**** Auszug ****

Sie war Zeitgenossin von John Cage und Philip Glass, den Cohen-Brüdern, die ihren „Walking Song“ als Soundtrack für „The Big Lebowski“ verwendeten, sowie weltmusikalisch experimentellen Künstlern wie dem in den 80ern auf einer deutschen Autobahn tödlich verunglückten Perkussionisten und Sitarspieler der Kultband Oregon, Collin Walcott. Monks Werk ist eng verflochten mit der Zeitgeschichte und dennoch zeitlos geblieben. Aus Anlass ihres 80. Geburtstages am 20. November ist jetzt eine Box mit 12 Alben erschienen, die Meredith Monk  zwischen 1981 und 2015 beim Münchener Label Edition of Contemporary Music (ECM), veröffentlicht hat.

Man schiebt die CDs in den Player – sofern man so etwas noch besitzt – und ist augenblicklich in eine Klangwelt versetzt, in der die Zeit nicht unbarmherzig voranschreitet, sondern im ewigen Augenblick zu verharren scheint. Meredith Monks Songs weisen keinerlei Altersspuren auf, haben nicht die Patina angesetzt wie andere, bei ihrer Uraufführung bereits epochale Gültigkeit einfordernde Werke. Das liegt unter anderem daran, dass die Monk mit ihrer Kunst komplexer Einfachheit, der Reduktion auf die ursprünglichsten aller Instrumente, den Körper und die Stimme, etwas Universelles im Zuhörer anspricht. Monks Musik ist zeitgenössisch und archaisch zugleich. „Ich mache Volksmusik von einem anderen Planeten“, sagt sie selbst dazu. In einem gängigen Zitat erläutert die Komponistin konzis, was sie antreibt: „Ich arbeite mit einer tanzenden Stimme und einem singenden Körper.“

Meredith Monk wurde am 20. November 1942 in New York City geboren. Ihre Musikerkarriere schien vorprogrammiert: Die Großmutter mütterlicherseits war Konzertpianistin, die in Harlem ein Konservatorium leitete, der Großvater ein Bariton, ihre Mutter trat als Popsängerin auf. Musik galt also viel im familiären Umfeld mit russischen, polnischen und jüdischen Wurzeln. Sie erhielt früh Unterricht an Klavier und Keyboard. Ein Grund dafür, dass sie trotz dieser Anlagen und intensiven Förderung nicht den klassischen Konservatoriumsweg gegangen ist, mag in einer Sehstörung liegen, die Bewegungsbeeinträchtigungen zur Folge hatte und die Eltern dazu veranlasste, sie in einen rhythmisch-musikalischen Unterricht nach Émile Jaques-Dalcroze zu geben. So kam sie in jungen Jahren intensiv mit der Gedanken- und Bewegungswelt des Erfinders der Rhythmik als künstlerisches Fach in Kontakt.

****

● **Zu beantwortende Fragen**:
A: Beantworten Sie anhand des Auszugs über Meredith Monk diese Fragen:
(i) Bei welchem Label hat Monk die zwölf Alben der neuen Box veröffentlicht?
(ii) Wie bezeichnet Monk ihre eigene Musik in dem Zitat mit dem Planeten?
(iii) Welchen Beruf hatte ihre Großmutter mütterlicherseits?
B: Nehmen Sie den Auszug über Meredith Monk nach seinem letzten Satz wieder auf und schreiben Sie ihn weiter.

**** Inhalt des Datensatzes ****

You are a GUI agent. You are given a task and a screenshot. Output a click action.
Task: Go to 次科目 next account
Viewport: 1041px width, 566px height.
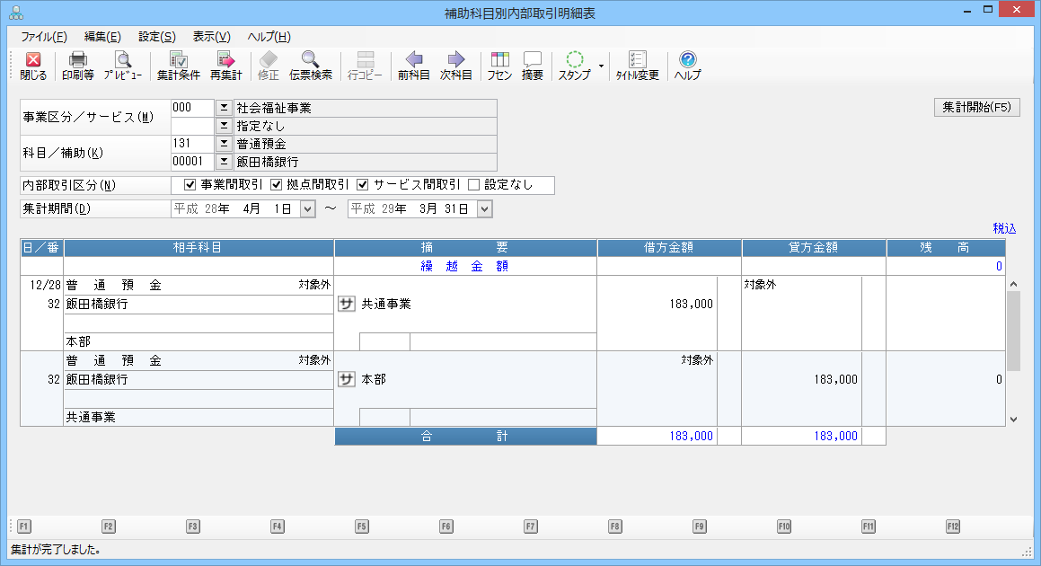pos(455,66)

****

● **Ihre Antworten**:
A:
(i) Beim Münchener Label Edition of Contemporary Music (ECM).
(ii) Als „Volksmusik von einem anderen Planeten“.
(iii) Sie war Konzertpianistin und leitete in Harlem ein Konservatorium.

B:
In diesen Rhythmikstunden wurde der Grundstein zu Monks herausragenden interdisziplinären Kompetenzen gelegt. Später erhielt sie Unterricht bei der deutsch-amerikanischen Tänzerin und Choreografin Bessie Schönberg, sang als Teenager in Rock und Folkbands und ging nach Abschluss ihres Studiums 1964 nach Downtown New York, wo sie anfangs Engagements als Tänzerin und Sängerin in Off-Off-Theatern und Kirchen hatte, doch bald mehr und mehr mit eigenen Choreografien und als Sängerin eigener Kompositionen in Erscheinung trat.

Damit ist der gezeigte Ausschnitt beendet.